Prelims Syllabus : State Legislature Mains Syllabus : GS-II Parliament and State Legislatures - Structure, Functioning, Conduct of Business, Powers & Privileges and Issues Arising out of these.
Why in News?
- Madras High Court has set aside its own order restraining the L-G from interfering in the day-to-day affairs of the elected government of the union territory.
What is the Issue?
- Previously, On March 2019, the Madras High Court had said that the L-G does not have the power to interfere in the day-to-day activities of the union territory.
- LG also have doesn’t the right to seek any government documents from the Puducherry government.
What are the observations made by the High Court in its latest order?
- The role of Puducherry’s Lieutenant Governor and that of an elected government in the Union Territory were intertwined as per law, and therefore they were expected to act in unison and not in division.
- In the past judgment on this issue, the single judge had erred in holding that the Puducherry Legislative Assembly enjoys similar powers to that of a State legislature.
- A government is “a trustee for the little man who should not have a perception that the running of the government is a gigantic conspiracy”.
What are the powers and sources of LG of Puducherry?
- The Government of Union Territories Act, 1963 provides for a Legislative Assembly of Pondicherry (as Puducherry was then called), with a Council of Ministers to govern the “Union Territory of Pondicherry”.

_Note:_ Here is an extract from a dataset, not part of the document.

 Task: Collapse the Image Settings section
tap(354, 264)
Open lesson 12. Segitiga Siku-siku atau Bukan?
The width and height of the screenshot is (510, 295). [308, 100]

- The same Act says that the UT will be administered by the President of India through an Administrator (LG).
- Section 44 of the Act, says the Council of Ministers headed by a Chief Minister will “aid and advise the Administrator in the exercise of his functions in relation to matters with respect to which the Legislative Assembly of the Union Territory has power to make laws”.
- The same clause also allows the LG to “act in his discretion” in the matter of law making, even though the Council of Ministers has the task of aiding and advising him.
What happens if there is a Difference of Opinion?
- In case of a difference of opinion between the LG and his Ministers on any matter, the Administrator is bound to refer it to the President for a decision and act according to the decision given by the President.
- However, the Administrator can also claim that the matter is urgent, and take immediate action as he deems necessary.
When prior sanction of the Administrator is Required?
- Under Section 22 of the Act, prior sanction of the Administrator is required for certain legislative proposals.
- These include Bills or amendments that the Council of Ministers intends to move in the Legislative Assembly, and which deal with the “constitution and organisation of the court of the Judicial Commissioner”, and “jurisdiction and powers of the court of the Judicial Commissioner with respect to any of the matters in the State List or the Concurrent List”.
- It is also obligatory on the part of the UT government to seek the “recommendation” of the LG before moving a Bill or an amendment to provide for “the imposition, abolition, remission, alteration or regulation of any tax”, “the amendment of the law with respect to any financial obligations undertaken or to be undertaken”, and anything that has to do with the Consolidated Fund of the UT.
Powers of LG when a Bill is Passed:
- Once the Assembly has passed a Bill, the LG can either grant or withhold his assent; or reserve it for the consideration of the President.
- He can also send it back to the Assembly for reconsideration.